When is a trip for work considered a business trip, and when is it just a business trip? The answer to the question is simple and clearly stated in the legislation. Let’s figure it out together.
Distinctive features of the business trip
A business trip is a trip by an employee by order of the employer for a certain period of time to carry out an official assignment outside the place of permanent work. This definition is given in Article 166 of the Labor Code of the Russian Federation. Government Decree No. 749 dated October 13, 2008 clarifies that a trip on official business to a representative office or branch of a company where the employee does not work permanently is also considered a business trip.
Here are three important points that determine a business trip:
- Mission assignment. An employee going on a business trip must be given a clear work task.
- A specific deadline. We discussed the timing of business trips in a separate article. For now, we note that modern Russian legislation does not stipulate clear terms for business trips. In practice, the minimum period is 24 hours. The employer sets the maximum period independently.
- Travel to a place other than the place of permanent work. By law, even a trip to an office located in another area of the city can be considered a business trip.
Let’s look at two similar situations.
Situation #1. The company sends a manager from Moscow to the office in St. Petersburg for a week to conduct a promotion for customers. During this week, he organizes all the conditions, holds the competition, sums up its results and returns to Moscow. By law, this trip is a business trip.

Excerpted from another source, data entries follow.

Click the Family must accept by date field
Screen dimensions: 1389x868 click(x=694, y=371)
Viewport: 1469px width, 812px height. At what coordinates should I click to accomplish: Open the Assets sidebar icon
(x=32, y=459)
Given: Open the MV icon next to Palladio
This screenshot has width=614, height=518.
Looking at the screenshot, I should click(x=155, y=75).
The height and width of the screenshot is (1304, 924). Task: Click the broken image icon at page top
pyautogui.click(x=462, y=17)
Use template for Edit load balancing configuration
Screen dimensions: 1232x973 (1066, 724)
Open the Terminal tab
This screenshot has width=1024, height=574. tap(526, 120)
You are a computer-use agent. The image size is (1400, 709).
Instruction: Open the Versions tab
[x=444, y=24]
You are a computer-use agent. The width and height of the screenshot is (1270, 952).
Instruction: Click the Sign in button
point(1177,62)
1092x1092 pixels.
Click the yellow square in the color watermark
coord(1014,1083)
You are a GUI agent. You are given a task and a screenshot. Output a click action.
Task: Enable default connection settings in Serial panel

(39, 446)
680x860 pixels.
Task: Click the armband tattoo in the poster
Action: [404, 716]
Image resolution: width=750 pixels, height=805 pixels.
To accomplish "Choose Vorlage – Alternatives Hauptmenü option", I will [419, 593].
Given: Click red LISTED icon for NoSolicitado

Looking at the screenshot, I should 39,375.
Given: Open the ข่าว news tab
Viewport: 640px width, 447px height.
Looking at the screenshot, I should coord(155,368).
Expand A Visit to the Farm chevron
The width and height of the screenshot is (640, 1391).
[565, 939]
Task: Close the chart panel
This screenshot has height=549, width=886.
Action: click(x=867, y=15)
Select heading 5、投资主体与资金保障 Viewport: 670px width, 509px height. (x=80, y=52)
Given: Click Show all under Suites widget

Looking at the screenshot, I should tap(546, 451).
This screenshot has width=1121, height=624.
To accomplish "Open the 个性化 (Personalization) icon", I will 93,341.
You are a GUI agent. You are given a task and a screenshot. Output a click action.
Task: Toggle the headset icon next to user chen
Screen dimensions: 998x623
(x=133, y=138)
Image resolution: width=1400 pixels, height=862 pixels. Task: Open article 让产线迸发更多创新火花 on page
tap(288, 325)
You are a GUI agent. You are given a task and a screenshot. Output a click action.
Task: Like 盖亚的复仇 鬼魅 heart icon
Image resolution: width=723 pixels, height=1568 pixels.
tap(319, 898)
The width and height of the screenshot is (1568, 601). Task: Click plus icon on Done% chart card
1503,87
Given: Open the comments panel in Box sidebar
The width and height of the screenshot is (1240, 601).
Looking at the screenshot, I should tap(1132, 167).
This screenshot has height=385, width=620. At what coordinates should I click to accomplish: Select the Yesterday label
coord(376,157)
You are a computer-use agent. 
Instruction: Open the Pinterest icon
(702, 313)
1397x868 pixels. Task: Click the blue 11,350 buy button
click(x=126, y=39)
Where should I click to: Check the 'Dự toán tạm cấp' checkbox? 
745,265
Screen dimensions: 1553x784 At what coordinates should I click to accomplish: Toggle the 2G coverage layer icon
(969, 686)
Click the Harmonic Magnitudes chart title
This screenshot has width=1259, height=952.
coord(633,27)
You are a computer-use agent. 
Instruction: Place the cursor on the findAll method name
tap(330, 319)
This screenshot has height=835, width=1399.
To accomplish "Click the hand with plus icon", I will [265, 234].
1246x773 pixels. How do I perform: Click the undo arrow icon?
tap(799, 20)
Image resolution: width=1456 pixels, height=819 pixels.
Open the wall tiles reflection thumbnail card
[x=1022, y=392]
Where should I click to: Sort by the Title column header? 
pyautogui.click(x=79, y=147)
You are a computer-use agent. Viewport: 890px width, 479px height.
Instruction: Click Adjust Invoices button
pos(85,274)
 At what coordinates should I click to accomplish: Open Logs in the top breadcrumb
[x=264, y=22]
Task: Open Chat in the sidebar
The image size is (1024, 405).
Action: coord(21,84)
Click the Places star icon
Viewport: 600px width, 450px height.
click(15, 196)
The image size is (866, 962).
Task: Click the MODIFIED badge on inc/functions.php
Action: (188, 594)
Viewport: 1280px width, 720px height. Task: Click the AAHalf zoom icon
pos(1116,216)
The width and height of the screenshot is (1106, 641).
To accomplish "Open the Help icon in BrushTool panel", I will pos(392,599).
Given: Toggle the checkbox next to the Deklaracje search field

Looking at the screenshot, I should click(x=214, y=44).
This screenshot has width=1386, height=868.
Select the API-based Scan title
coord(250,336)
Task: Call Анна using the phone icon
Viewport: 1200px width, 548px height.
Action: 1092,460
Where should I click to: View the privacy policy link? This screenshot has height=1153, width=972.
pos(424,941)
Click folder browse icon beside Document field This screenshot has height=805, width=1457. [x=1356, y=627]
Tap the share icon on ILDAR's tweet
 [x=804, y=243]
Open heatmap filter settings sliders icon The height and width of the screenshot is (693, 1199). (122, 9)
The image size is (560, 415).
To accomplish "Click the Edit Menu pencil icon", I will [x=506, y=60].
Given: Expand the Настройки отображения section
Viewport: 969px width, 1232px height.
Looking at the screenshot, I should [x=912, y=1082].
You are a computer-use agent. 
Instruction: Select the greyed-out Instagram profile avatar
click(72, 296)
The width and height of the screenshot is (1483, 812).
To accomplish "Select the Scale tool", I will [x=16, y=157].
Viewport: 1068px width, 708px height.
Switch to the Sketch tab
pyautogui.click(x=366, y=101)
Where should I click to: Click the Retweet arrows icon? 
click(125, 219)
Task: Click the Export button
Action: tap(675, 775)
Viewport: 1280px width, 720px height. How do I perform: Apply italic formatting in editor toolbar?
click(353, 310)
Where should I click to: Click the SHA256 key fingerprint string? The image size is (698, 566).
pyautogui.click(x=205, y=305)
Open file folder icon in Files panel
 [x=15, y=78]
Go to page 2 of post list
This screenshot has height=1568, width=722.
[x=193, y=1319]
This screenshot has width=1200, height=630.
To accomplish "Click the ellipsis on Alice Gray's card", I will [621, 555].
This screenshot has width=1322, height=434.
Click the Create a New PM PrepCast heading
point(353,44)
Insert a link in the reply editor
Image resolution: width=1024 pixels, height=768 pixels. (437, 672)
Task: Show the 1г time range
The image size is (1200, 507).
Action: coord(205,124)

Situation #2. The company manager moves to live in Sochi for three summer months and agrees with the management that he will work from the local office. He comes to work at the same hours as in Moscow and performs his main work duties. According to the law, this is not a business trip. The tax authority will consider that the employee has temporarily changed his workplace to another branch, and his payment cannot be calculated as travel allowance.
Who can go on business trips
A business trip is a trip for employees whose permanent work takes place on the road or has a traveling nature. These are, for example, couriers, forwarders, train conductors, drivers. Business trips should not be paid for like business trips. Business trips are mentioned in Government Resolution No. 749.
dated 10/13/2008
Each employer determines the list of professions and positions of traveling workers independently, so you can include any specialties in it. The main thing is that, due to the nature of his activity, the employee needs to move around the area, and the condition regarding the traveling nature of the work is enshrined in the employment contract.
For example, if you send a full-time courier from Moscow to an office in St. Petersburg to deliver important documents, he does not go on a business trip, but fulfills his job duties as specified in the contract. If a manager carries the same documents from Moscow to St. Petersburg, then such a trip must be registered as a business trip. By the way, if an employee is driving his own car, read our article “Business trip by personal car.”